The alloc feature also enables compcol::vec (one-shot compress_to_vec / decompress_to_vec helpers). The std feature adds compcol::io (the Read/Write adapters) plus From<Error> for std::io::Error so adapter code can use ? freely.

features = ["all"] enables every algorithm and is the most ergonomic choice when you don't know in advance which formats you'll see.

The compcol binary is gated on features = ["factory"] so a --no-default-features library build doesn't try to compile it.

Errors

compcol::Error is a single crate-wide enum so trait objects work without GATs:

pub enum Error {
    Corrupt,             // generic malformed input
    UnexpectedEnd,       // finish() called mid-stream
    OutputTooSmall,      // codec has a minimum atomic output size
    BadHeader,           // container header malformed
    InvalidBlockType,    // deflate BTYPE=3, etc.
    InvalidHuffmanTree,  // code lengths violate Kraft inequality
    InvalidDistance,     // LZ77 back-reference out of range
    ChecksumMismatch,    // Adler-32 / CRC-32 mismatch
    TrailerMismatch,     // gzip ISIZE doesn't match output length
    Unsupported,         // option / mode this build doesn't implement
}

Development

cargo build                                                      # builds lib + bin (default features)
cargo build --no-default-features                                # bare no_std lib
cargo build --no-default-features --features rle                 # narrowest alloc-free build
cargo build --no-default-features --features all                 # every algorithm, still no_std

cargo test --all-features                                        # full test suite
cargo clippy --all-features --all-targets -- -D warnings         # lint clean
cargo fmt --all --check                                          # format clean

The crate currently ships with ~566 tests across 23 test binaries, including round-trip tests for every algorithm with an encoder, cross-validation against system gzip / xz / zstd / brotli / compress / lz4 / python3 lzo / python3 lzma, and hand-crafted hex fixtures for every decoder-only format (RAR 2/3/5, Quantum, LZX).

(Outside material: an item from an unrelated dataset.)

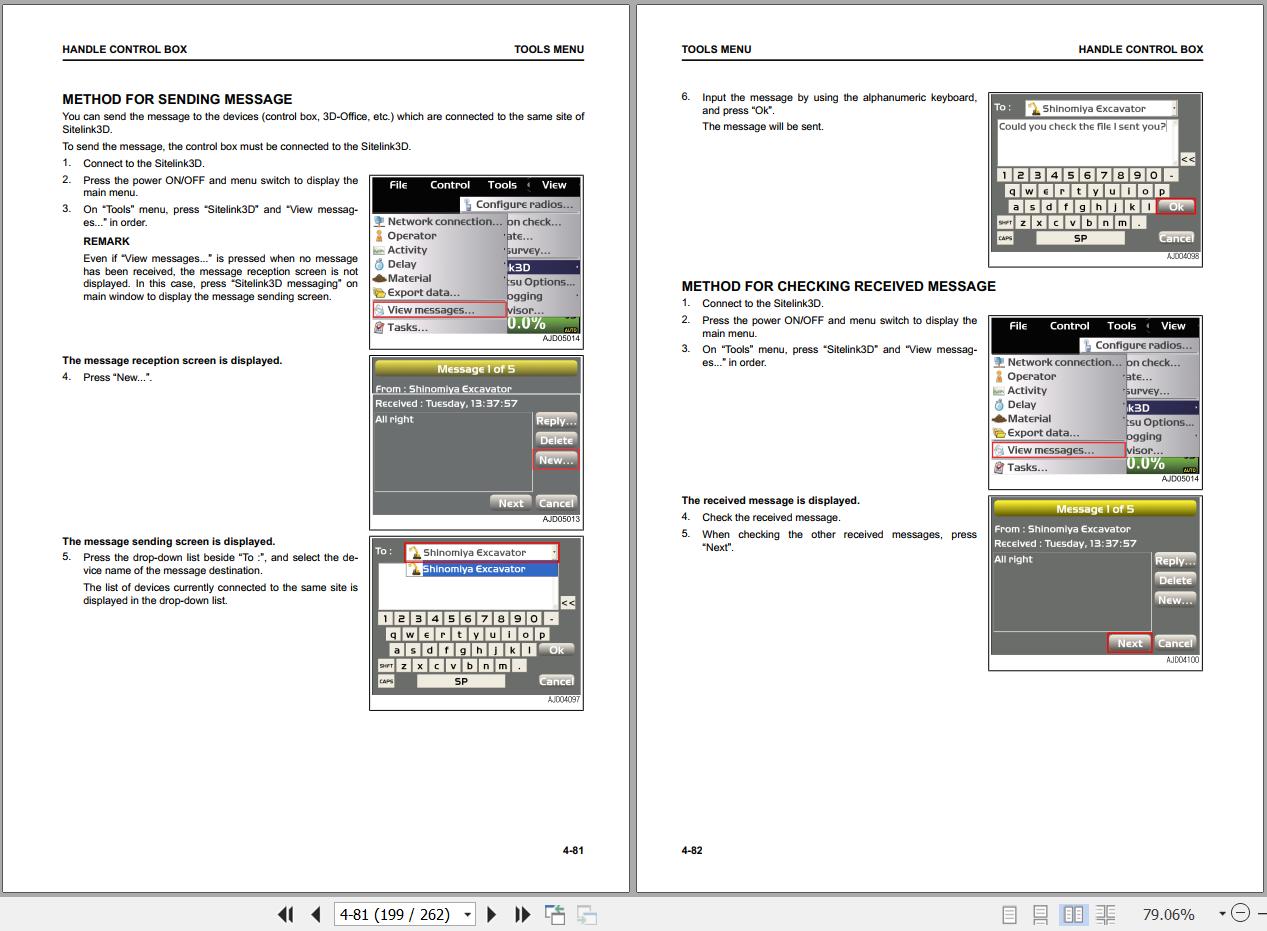Click the zoom out minus button
Screen dimensions: 1267x931
pos(1240,913)
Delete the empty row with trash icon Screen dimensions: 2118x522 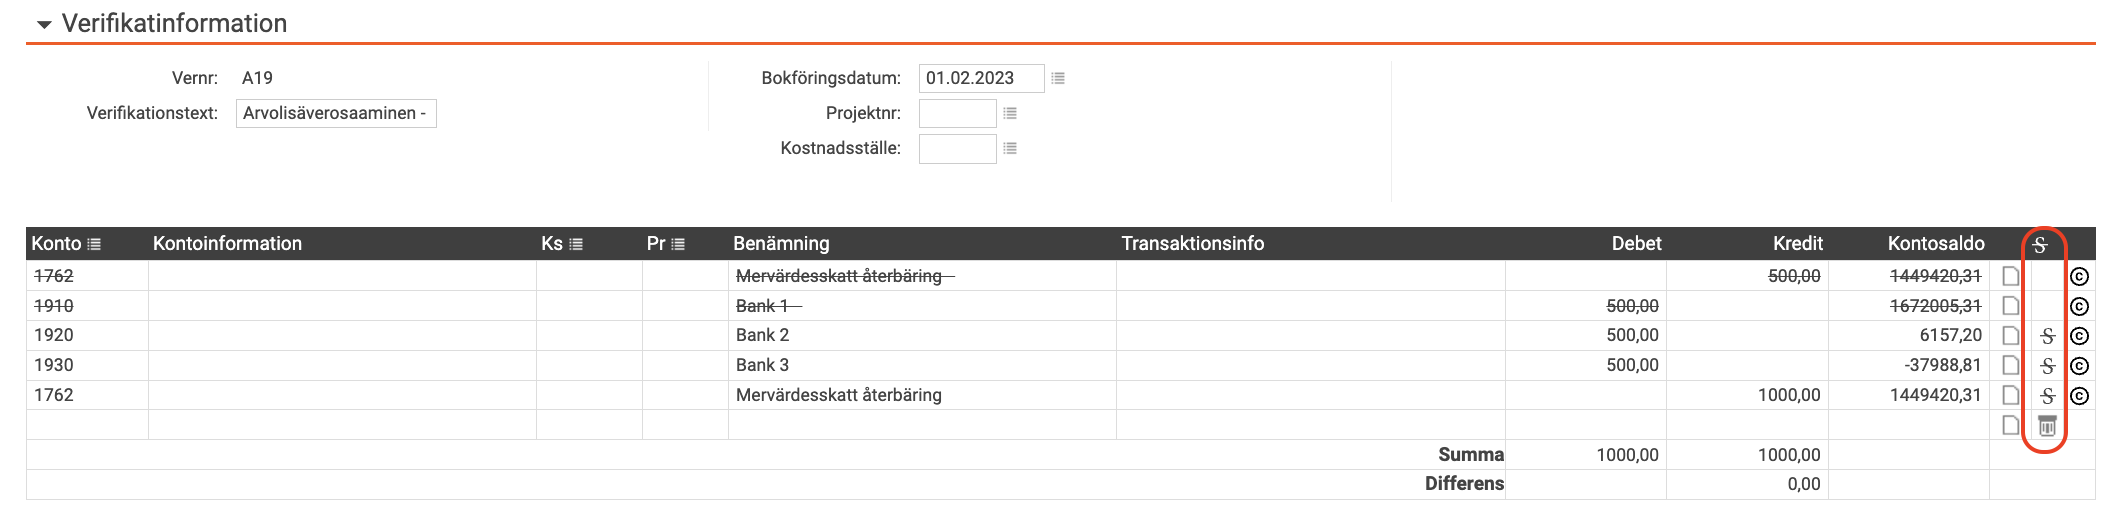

A simple benchmark harness lives at examples/bench.rs. Run it with:

cargo run --release --features all --example bench

It measures each compiled-in algorithm's encoder/decoder throughput and compression ratio on a small fixed corpus and compares against the system reference when one is installed. A snapshot of the output is kept in BENCH.md.

License

MIT. © 2026 Karpeles Lab Inc.